Ce point se règle au contrat, avant la première commande, jamais après. Trois clauses suffisent : propriété explicite de l'outillage, lieu de stockage, conditions et délai de restitution. Prévoyez aussi le sort des données de fabrication, gammes et programmes machines. Ils font partie de l'actif, même si personne ne les valorise.
Sous-estimer le temps de qualification
Entre la commande d'échantillons initiaux et la première série pleinement conforme, comptez trois à six mois. Parfois davantage sur des pièces exigeantes ou soumises à validation client final.
Ce délai n'est pas du temps mort administratif. C'est des allers-retours sur les rapports dimensionnels, des ajustements de gamme, des reprises d'outillage, la mise au point des moyens de contrôle.
Les projets qui échouent sont presque toujours ceux qui ont compressé cette phase pour tenir une date. On lance la série sur des échantillons « à peu près bons », et on passe les six mois suivants à trier des pièces. Le gain de trois semaines au démarrage se paie en trimestres de galère.
Méthode pratique : évaluer un sous-traitant en cinq étapes
Rien de révolutionnaire ici. Juste une séquence qui fonctionne, à condition de ne sauter aucune étape.
- Cahier des charges technique complet avant toute consultation. Plans cotés, tolérances, matière et nuance précise, état de surface, traitements, conditionnement, exigences de contrôle et documents attendus. Consulter sur une définition incomplète, c'est recevoir des prix incomparables.
- Consultation d'au moins trois ateliers sur périmètre strictement identique. Trois, pas deux. Deux devis donnent un écart, trois donnent une fourchette et révèlent lequel des trois n'a pas compris la demande.
- Audit sur site, ou à défaut visioconférence atelier documentée. Caméra en main dans l'atelier, pas une présentation PowerPoint. Demandez à voir les machines qui produiront vos pièces, le poste de contrôle, la zone de stockage. Et gardez une trace écrite de ce qui a été montré.
- Commande pilote avec critères d'acceptation écrits.
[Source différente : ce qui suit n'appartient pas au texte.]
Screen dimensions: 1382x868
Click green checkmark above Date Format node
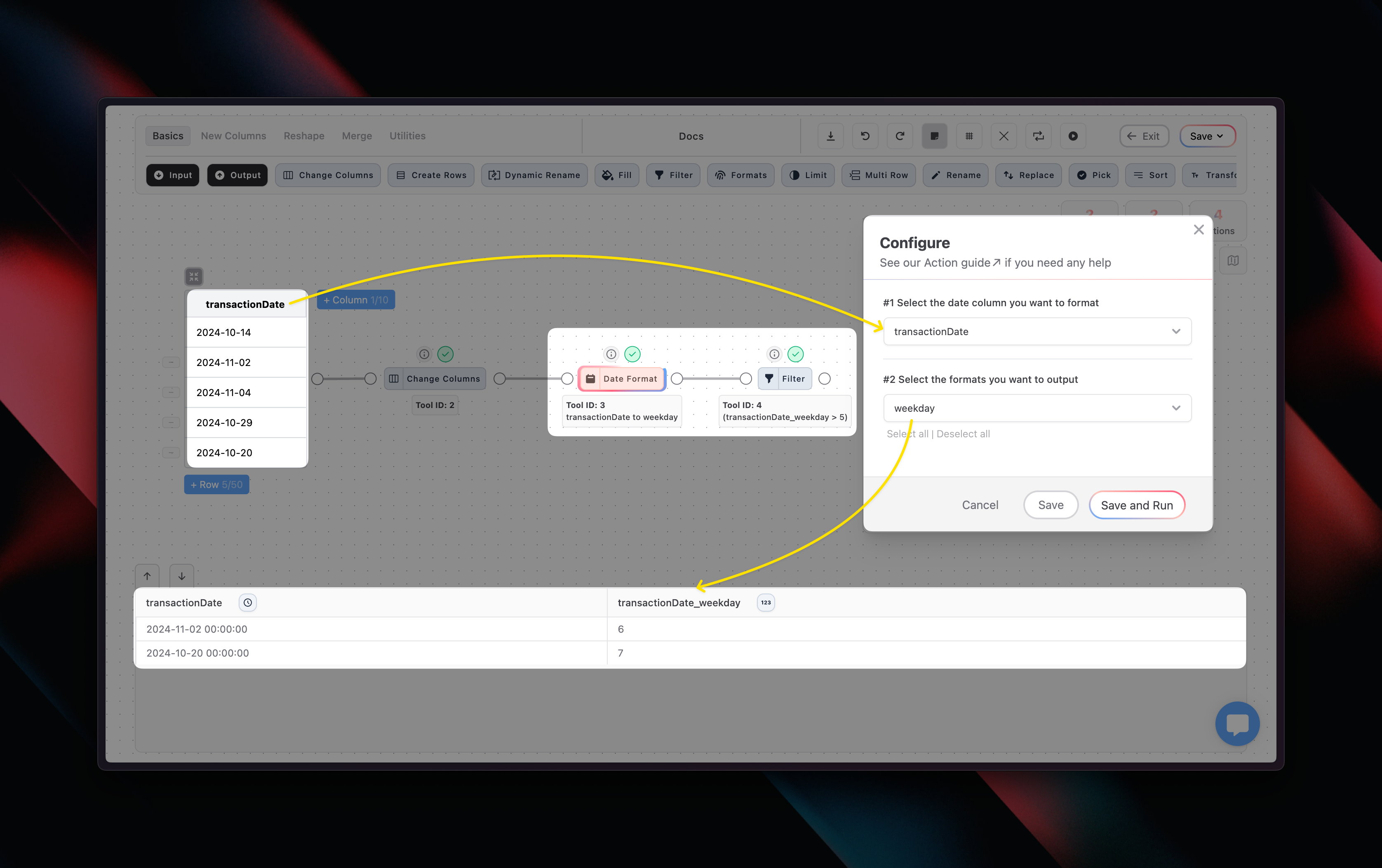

Un lot réduit, avec des critères définis à l'avance et signés des deux côtés. « Conforme au plan » ne suffit pas : précisez les cotes contrôlées, la taille de l'échantillon, la méthode.
- Suivi d'indicateurs sur les six premiers mois. Trois suffisent : taux de service (livré à la date promise), taux de conformité (accepté sans réserve), délai de réponse aux réclamations. Mesurés, partagés avec le fournisseur, revus en point trimestriel.
Ce dernier point fait toute la différence. Un fournisseur qui reçoit ses indicateurs chaque mois se comporte différemment d'un fournisseur qu'on ne relance qu'en cas de problème. Ça n'a l'air de rien. C'est pourtant le levier le plus rentable de toute la démarche.
Alors, proximité ou prix ?
Les deux réponses caricaturales sont fausses.
Le moins-disant au devis est rarement le moins cher au bilan. Trop de postes échappent au prix pièce, et ils ont la mauvaise habitude d'apparaître au pire moment : rupture de ligne, tri d'urgence, trésorerie tendue par des stocks tampons qu'on n'avait pas prévus.
Mais la proximité ne se paie pas à n'importe quel prix non plus. Un atelier local cher, saturé et peu réactif ne vaut pas mieux qu'un partenaire lointain bien piloté. La géographie ne remplace pas la compétence, et personne n'a jamais gagné un marché en expliquant que son fournisseur était sympathique.
Ce qui reste, alors, c'est une méthode en trois temps. Chiffrer le coût complet plutôt que le prix pièce, avec les six termes du TCO. Pondérer selon la criticité réelle de chaque référence, en s'aidant de la grille à sept critères. Segmenter le portefeuille au lieu de chercher une réponse unique.
Cette grille, chaque entreprise doit la construire à sa main. Les pondérations d'un fabricant de machines spéciales n'ont rien à voir avec celles d'un industriel de la série. Et c'est souvent sur ce travail de calibrage, plus que sur la négociation du prix pièce, qu'un regard extérieur expérimenté fait gagner le plus de temps.